Hamzah_mohd~Here R web links 2 help U find answers 4 Mum's rare cancer~hope it helps!
Have chosen to create a new forum topic since "hamzah_mohd" has entered into a discussion that took place in 2011. More than likely many of those are no longer posting, but if they are, they can still answer but I doubt that many replies will come from people who posted in that particular time frame. Nevertheless, I would prefer to put this posting on a forum topic all its own. Loretta
The posting I am referring to is shown below:
I am from india, my mother is recently diagnosed with advanced pertioneal cancer, near abdomen. doctors here says it is a rare type of desease, which only occurs in women. i read all of your post, could anyone please suggest what treatment we should look forward to. my mums age is 50.”
Have read your letter and am sorry to hear about your mum. I don’t know how many posts you have read on this site, but I will say one thing. Men can also have Peritoneal Cancer. For instance, I was in the hospital at the University of Pittsburgh Medical Center. There I met a young gentleman, age 23, who was there and had the Cytoreductive Surgery, plus the heated intraperitoneal treatment.
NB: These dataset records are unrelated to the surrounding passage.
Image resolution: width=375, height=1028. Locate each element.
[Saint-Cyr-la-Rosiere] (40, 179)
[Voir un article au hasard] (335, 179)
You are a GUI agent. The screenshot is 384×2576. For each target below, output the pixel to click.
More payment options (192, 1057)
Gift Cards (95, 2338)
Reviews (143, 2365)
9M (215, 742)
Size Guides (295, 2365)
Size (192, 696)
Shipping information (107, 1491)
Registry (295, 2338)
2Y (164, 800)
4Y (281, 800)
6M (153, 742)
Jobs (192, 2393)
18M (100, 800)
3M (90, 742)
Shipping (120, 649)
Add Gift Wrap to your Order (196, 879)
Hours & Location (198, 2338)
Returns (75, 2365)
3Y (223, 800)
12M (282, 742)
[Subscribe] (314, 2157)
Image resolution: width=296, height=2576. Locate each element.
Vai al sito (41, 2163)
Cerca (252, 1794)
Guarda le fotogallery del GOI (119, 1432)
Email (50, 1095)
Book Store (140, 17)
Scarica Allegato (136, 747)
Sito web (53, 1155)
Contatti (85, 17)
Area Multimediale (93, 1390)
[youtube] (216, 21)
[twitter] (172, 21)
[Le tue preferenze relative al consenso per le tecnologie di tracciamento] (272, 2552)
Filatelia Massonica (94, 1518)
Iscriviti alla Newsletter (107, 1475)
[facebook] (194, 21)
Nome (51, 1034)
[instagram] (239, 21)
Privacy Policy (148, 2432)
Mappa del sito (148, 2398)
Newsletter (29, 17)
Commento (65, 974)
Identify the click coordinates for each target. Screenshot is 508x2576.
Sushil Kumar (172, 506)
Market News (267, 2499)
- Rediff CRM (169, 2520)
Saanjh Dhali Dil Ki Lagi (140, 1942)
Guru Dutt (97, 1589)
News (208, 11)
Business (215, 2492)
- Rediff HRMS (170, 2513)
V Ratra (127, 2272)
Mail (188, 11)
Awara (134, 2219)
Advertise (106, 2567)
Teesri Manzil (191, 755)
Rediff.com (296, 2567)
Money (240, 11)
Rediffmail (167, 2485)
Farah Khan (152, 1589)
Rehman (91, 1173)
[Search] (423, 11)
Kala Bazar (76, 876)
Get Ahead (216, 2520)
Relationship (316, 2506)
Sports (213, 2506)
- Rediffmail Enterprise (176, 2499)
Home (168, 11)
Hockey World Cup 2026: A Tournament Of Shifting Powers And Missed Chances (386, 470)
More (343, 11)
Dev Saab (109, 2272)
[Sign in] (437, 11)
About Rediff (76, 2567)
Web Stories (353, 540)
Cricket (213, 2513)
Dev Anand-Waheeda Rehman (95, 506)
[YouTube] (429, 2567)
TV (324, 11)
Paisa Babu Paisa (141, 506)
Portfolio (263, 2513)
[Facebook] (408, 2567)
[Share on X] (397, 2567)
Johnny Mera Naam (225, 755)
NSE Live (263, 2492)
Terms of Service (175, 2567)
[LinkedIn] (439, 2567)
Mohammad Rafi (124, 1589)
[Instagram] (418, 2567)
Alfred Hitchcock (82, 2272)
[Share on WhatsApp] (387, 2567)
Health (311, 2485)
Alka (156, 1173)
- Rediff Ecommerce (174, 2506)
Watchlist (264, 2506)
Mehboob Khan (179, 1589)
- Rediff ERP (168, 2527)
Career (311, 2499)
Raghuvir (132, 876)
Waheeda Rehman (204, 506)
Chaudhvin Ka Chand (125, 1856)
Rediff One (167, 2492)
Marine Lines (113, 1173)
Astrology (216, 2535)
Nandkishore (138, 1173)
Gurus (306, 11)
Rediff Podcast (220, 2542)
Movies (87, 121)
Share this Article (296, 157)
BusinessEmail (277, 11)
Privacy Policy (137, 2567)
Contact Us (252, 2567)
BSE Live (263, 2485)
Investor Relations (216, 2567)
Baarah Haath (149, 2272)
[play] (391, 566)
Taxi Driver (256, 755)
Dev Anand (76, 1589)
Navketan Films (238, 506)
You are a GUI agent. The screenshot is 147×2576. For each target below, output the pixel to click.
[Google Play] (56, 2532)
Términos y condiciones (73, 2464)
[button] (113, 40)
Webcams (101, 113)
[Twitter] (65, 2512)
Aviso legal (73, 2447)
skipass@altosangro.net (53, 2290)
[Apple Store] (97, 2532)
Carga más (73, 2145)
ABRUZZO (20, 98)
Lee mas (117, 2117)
His appendix had ruptured and caused cancers to form that resulted in him having the same kind of surgery as did I (Cytoreductive Surgery – CRS).
Actually although this is a rare disease, the treatment usually follows the same regimen as Ovarian Cancer. I happen to have first been diagnosed with Peritoneal Carcinomatosis, meaning multiple large tumors floating around in the peritoneal fluid in my abdomen. A 2nd opinion at the University of Pittsburgh Med. Ctr. In Pittsburgh, PA did exploratory surgery and found it to be in my ovaries as well. So I was instructed to first have chemotherapy and then come back for a re-evaluation. The neo-adjuvant chemo prior to surgery did reduce the size of the tumors enough to make me a candidate for Cytoreductive surgery.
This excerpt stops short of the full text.